==== Quoted passage

Tell us more about your background, and take us through the journey from the idea of Bubble to now.

I’m originally from France, though left the country 14 years ago. Did a lot of math in college in France, and had my fair time of coding as a teenager, but never thought i would be in tech

I started as a consultant in China before moving to the US for biz school, and that’s then that I rediscovered my interest in tech/software, leading me to meet Josh after school and partnering with him on Bubble. It was his idea initially, and I joined him a few weeks in.

Hey Emmanuel – Since Bubble didn’t raise it’s $6mm seed until 7 years after being founded, why did you finally decide to raise capital? Were you being hunted by VC’s?

The real question is more: why didn’t we raise earlier?… We felt the product development cycle was a bit too slow at first to have the user engagement metrics that VCs would expect. Early 2019 we felt things were different as the product was now in a place that would take faster growth.

We weren’t really hunted down by VCs early 2019, as no-code wasn’t really hot then… But now its quite different, I do get a lot of requests for coffees and catchup… Oh well…

Bubble is so open-ended that very few apps look the same, and it’s sometime hard to make categories. Overall though, I’d say 75% are customer-facing web apps, 25% internal tools.

And among the public facing web apps, it’s roughly one third marketplace of some kind, one third social networks of some kind (connecting people) and one third workflow automation/productivity tool on a SaaS basis.

========
==== Exercise data

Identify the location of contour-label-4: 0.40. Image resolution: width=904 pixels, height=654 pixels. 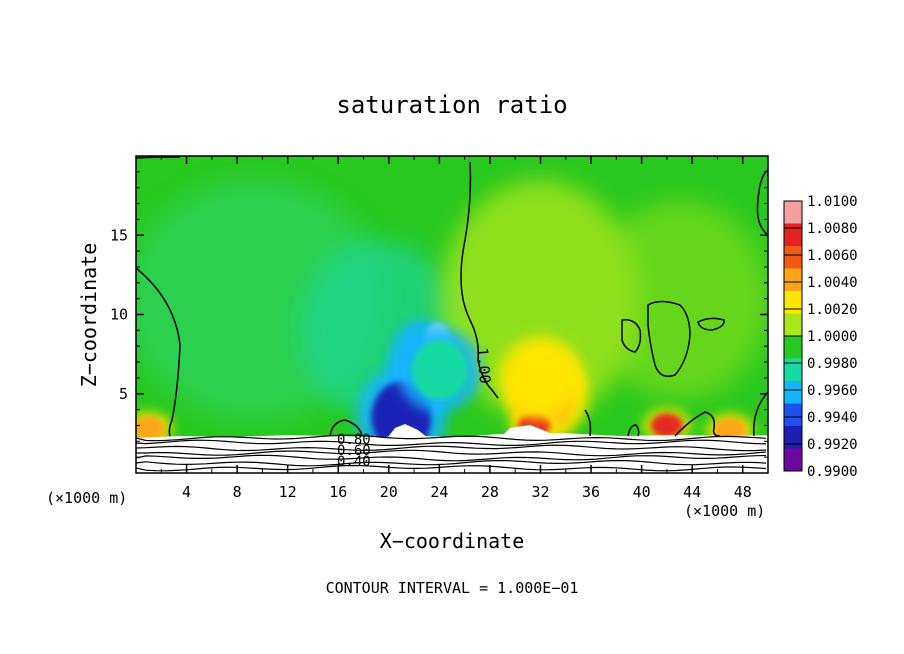
(354, 462).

========

- **What you need to do**
a - Translate this sentence from the Bubble interview into Spanish: "It was his idea initially, and I joined him a few weeks in."
b - Carry on the Bubble interview from the point where it stops.

- **Numbered answers**
a - Al principio fue idea suya, y yo me uní a él unas semanas después.

b -
Hey Emmanuel - I’m a big fan of no-code, have built, launched and tested a variety of projects and features with various tools in the past year or so. There’s definitely a lot of hardcore no-code fans who argue it will replace a fair chunk of projects created with code. Where do you see the future of no-code going?

I think (and my goal is) that in 5 years, no-code isn’t a thing any more, and instead is just the way people build things, and we get to code only when it’s absolutely necessary (similarly to today, only a few people use assembly language, most of the time you don’t need it)

So hopefully in 5 years people won’t know about no-code but they’ll use Bubble!

Hey Emmanuel, thank you so much for being here! Can you tell us more about your third party integrations strategy at Bubble? How do you attract and retain developers to extend your ecosystem? What’s the business model and payoff? (https://bubble.io/plugins). From what I’ve seen there are entire ecosystems and full time buisinesses being built on top of other no-code apps like Zapier, Airtable, and Webflow.

Our approach is to be as opened as possible with third party. Anyone can add APIs, elements and actions with code. Being very integrated in the stack is key to our strategy (probably more than other tools in the no-code space right now). it’s our way to make sure people aren’t limited by Bubble’s feature set.

We don’t approve free plugins, but commercial plugins go through a submission process. Plugin authors can choose the business they like, a subscription-based model, a one-time fee for perpetual license (these are app-based). and we take a 25% cut.

Don’t see Co-CEO title very often. Would love to know the backstory, how you determined this was best for the business, and tactically how you and your Co-CEO split responsibilities?

It was just the two of us for 5 years, and we’ve really built what we have today together, so we feel co-CEO is a better title as we do better when we work together (we complement each other very well).

It’s definitely not because we couldn’t pick a CEO… That’s something you may see at early stage startups, but after 5 years working together on this we’re beyond that stage.

In practice, Josh overseas product/engineering and I oversea Growth, Success, Operations and Design

This is quite fluid though, for very important decisions we talk (and have never not been able to reach an agreement)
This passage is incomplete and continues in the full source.